# Records for the task start
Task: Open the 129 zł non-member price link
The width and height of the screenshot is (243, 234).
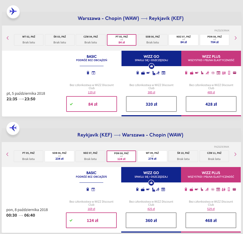Action: click(x=91, y=92)
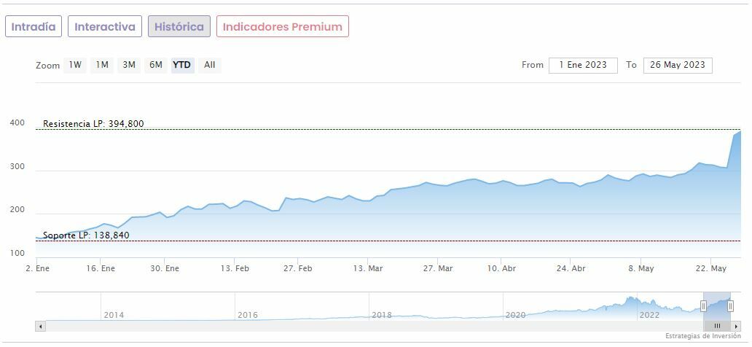Screen dimensions: 752x347
Task: Click the scrollbar thumb grip
Action: 717,326

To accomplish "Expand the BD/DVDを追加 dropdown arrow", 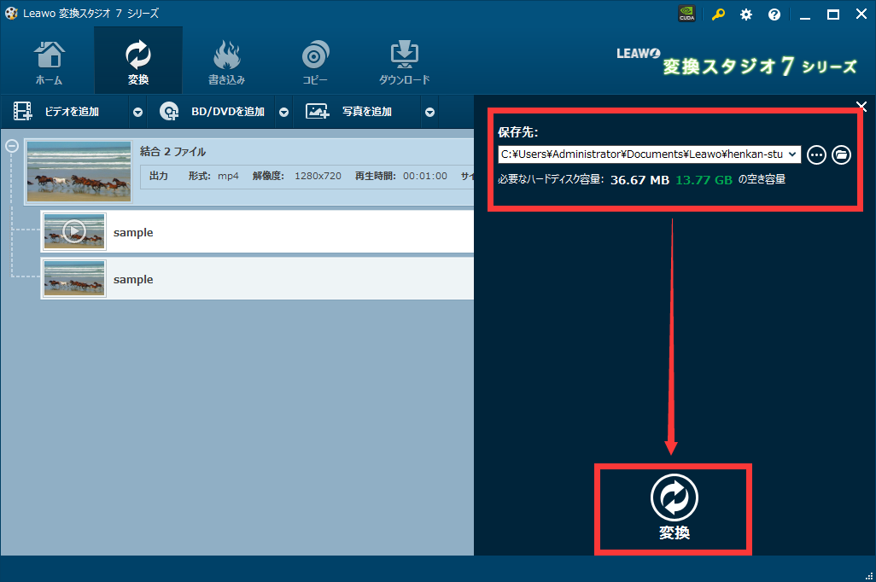I will click(284, 112).
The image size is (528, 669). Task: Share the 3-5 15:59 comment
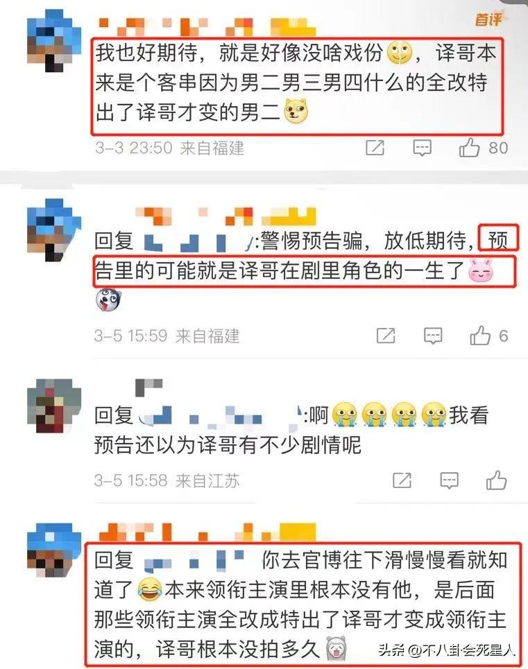[x=386, y=336]
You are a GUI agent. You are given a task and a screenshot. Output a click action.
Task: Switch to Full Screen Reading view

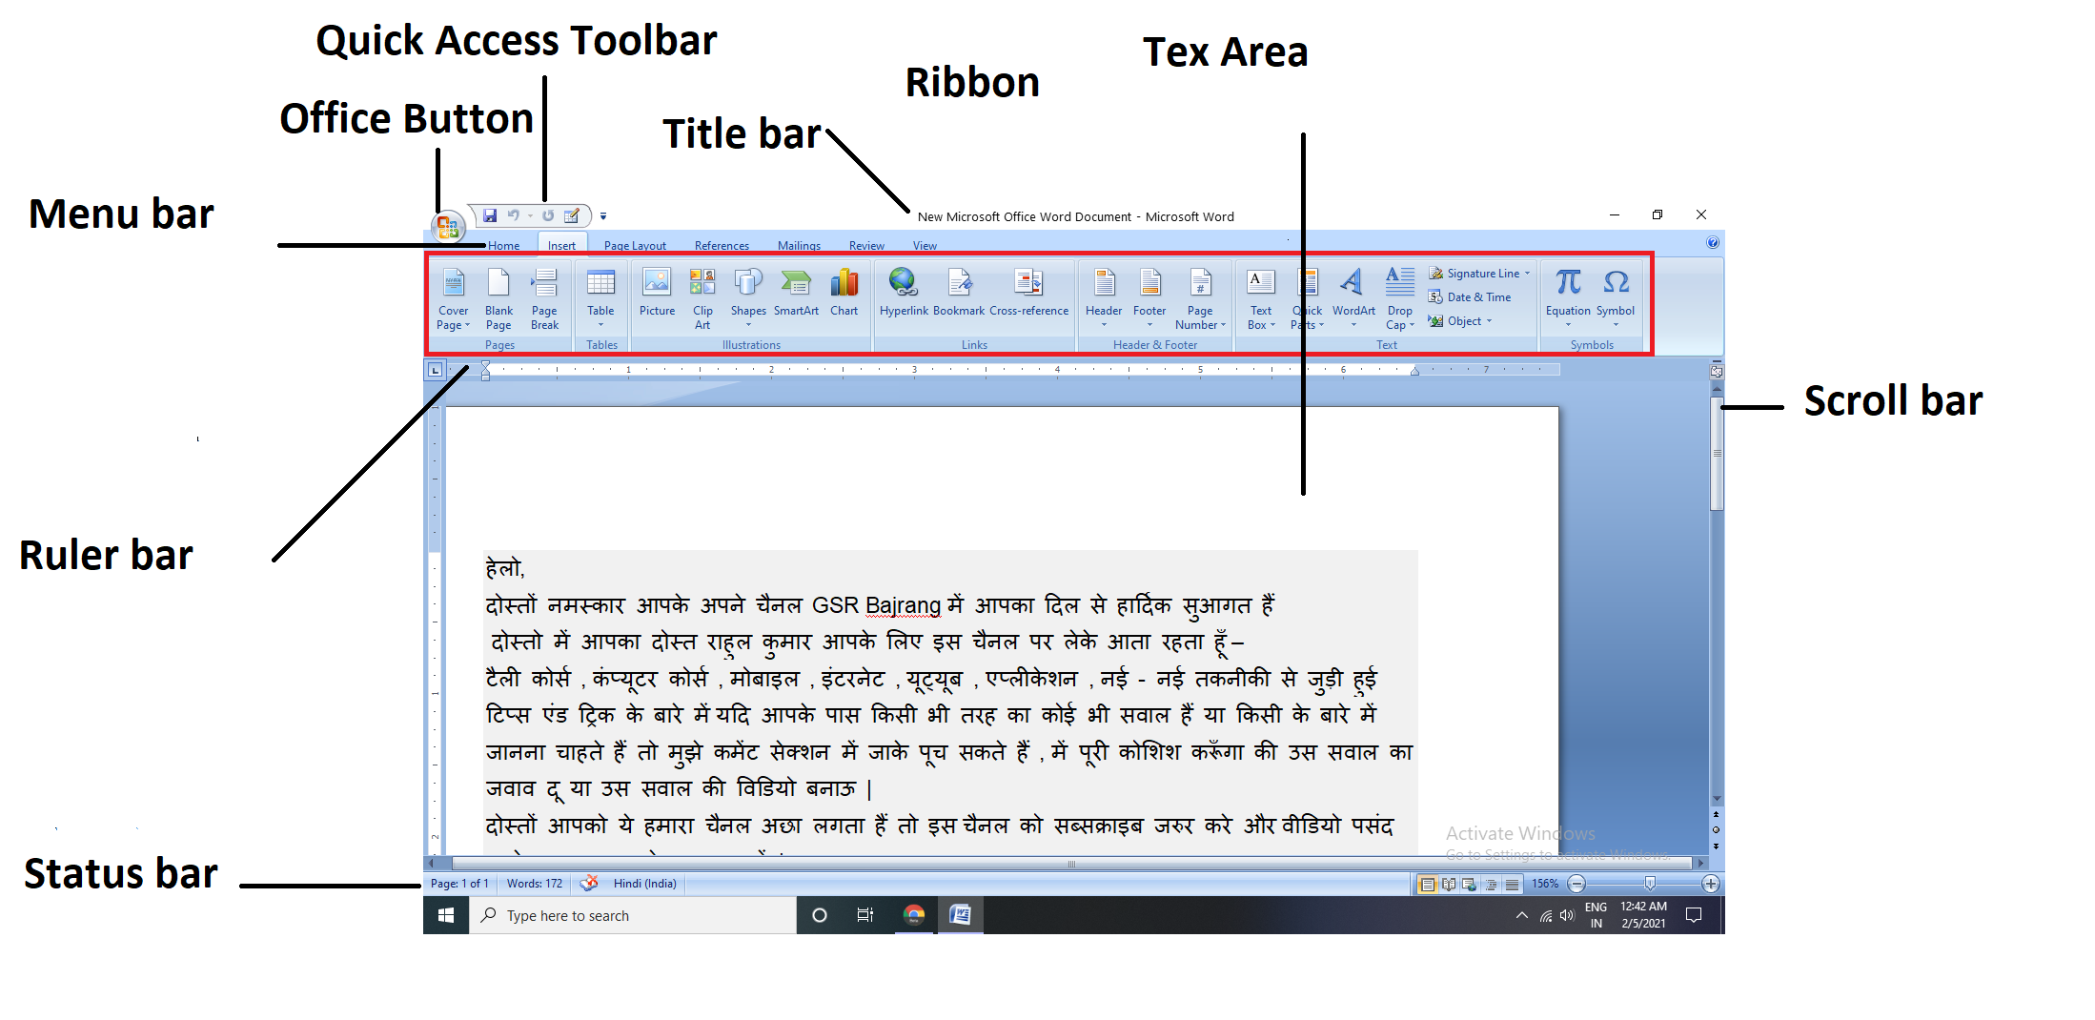click(1448, 885)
# Records for the task end
▸ **What to produce**:
Starting with the row containing "The image size" and going on through the end of the rows, render those lines as a numbered list with blank lines dropped. Leave the pictures out of the answer.

▸ **Written response**:
1. The image size is (528, 669). Task: Share the 3-5 15:59 comment
2. [x=386, y=336]
3. You are a GUI agent. You are given a task and a screenshot. Output a click action.
4. Task: Switch to Full Screen Reading view
5. click(1448, 885)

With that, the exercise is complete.